Marcus, der mich in das Lager begleitet hatte, hatte ganz genaue Pläne für jeden Notfall ausgearbeitet und mit Nachdruck darauf bestanden, daß sie, falls einer von uns ertappt oder gefangengenommen wurde, befolgt wurden, Pläne, die er vermutlich genau in diesem Augenblick wie der Blitz in die Tat umsetzte. Nach Möglichkeit sollten wir uns auf der Straße nach Holmesk treffen, in der Nähe des Dorfes Teslit. Falls dieses Treffen nicht zustande kam, sollte derjenige, der sich in der Nähe von Teslit aufhielt, weiter nach Holmesk eilen und sich dort mit den Kontaktleuten aus Ar in Verbindung setzen.

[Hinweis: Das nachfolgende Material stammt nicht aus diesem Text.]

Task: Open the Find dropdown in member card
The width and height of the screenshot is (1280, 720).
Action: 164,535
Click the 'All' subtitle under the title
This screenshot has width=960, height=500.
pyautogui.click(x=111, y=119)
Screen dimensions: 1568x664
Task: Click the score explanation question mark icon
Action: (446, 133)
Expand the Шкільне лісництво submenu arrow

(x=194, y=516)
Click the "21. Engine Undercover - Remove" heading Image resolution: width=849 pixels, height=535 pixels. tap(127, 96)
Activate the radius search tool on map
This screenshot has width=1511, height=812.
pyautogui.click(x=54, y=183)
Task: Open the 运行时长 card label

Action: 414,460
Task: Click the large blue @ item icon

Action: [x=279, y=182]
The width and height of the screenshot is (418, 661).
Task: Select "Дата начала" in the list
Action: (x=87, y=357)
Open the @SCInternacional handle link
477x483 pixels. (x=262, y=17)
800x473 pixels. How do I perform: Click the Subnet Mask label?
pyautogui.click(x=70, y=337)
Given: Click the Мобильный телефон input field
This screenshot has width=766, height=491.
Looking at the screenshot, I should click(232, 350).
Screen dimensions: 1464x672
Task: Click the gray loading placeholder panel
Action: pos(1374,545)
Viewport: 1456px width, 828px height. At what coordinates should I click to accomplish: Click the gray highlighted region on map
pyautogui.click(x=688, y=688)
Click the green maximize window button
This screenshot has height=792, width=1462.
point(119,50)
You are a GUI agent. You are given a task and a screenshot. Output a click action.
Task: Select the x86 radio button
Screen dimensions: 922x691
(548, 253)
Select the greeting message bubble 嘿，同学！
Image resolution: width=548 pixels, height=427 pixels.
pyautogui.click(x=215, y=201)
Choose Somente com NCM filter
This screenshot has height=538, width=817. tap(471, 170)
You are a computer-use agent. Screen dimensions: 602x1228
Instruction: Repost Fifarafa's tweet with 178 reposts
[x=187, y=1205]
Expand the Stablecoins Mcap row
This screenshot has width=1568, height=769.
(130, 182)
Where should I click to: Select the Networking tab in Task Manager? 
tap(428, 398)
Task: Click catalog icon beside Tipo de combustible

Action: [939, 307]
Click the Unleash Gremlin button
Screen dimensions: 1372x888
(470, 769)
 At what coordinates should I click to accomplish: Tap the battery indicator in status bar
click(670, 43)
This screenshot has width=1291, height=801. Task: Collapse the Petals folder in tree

Marcus war ein überaus ernsthafter junger Mann, dem es mit diesen Plänen sehr ernst war. Was mich angeht, so hätte ich, falls er aufgeflogen wäre, mich vermutlich zumindest lange genug im Lager herumgetrieben, bis ich herausgefunden hätte, ob ich ihm helfen konnte oder nicht. Falls jemand gepfählt wurde, ist die Hilfe, die man ihm zukommen lassen kann, eher gering. Marcus hatte jedoch darauf bestanden, daß ich keine Rücksicht auf ihn nähme, ihn unverzüglich opferte und weiterreiste, um mit den Arern Kontakt aufzunehmen. Ich hatte mir jede Widerrede gespart, da es sehr schwer ist, mit nüchtern und sachlich denkenden Leuten über eine solche Sache zu diskutieren. Wir hatten sowieso vorgehabt, in einem oder zwei Tagen nach Süden weiterzureisen, da wir genug Zeit mit dem Expeditionsheer verbracht hatten, um seine Marschrouten bestimmen zu können und diese Informationen weiterzugeben. Ich persönlich konnte nicht so recht glauben, daß Ar die Bewegungen, Marschbefehle und Zusammensetzung der cosischen Streitkräfte im Norden nicht bereits kannte.

Jetzt galt es aber, die Nacht zu überstehen. »Sie werden ihn vor dem Morgengrauen haben!« hatte der Mann gesagt.

Ich ging davon aus, daß er sich irrte.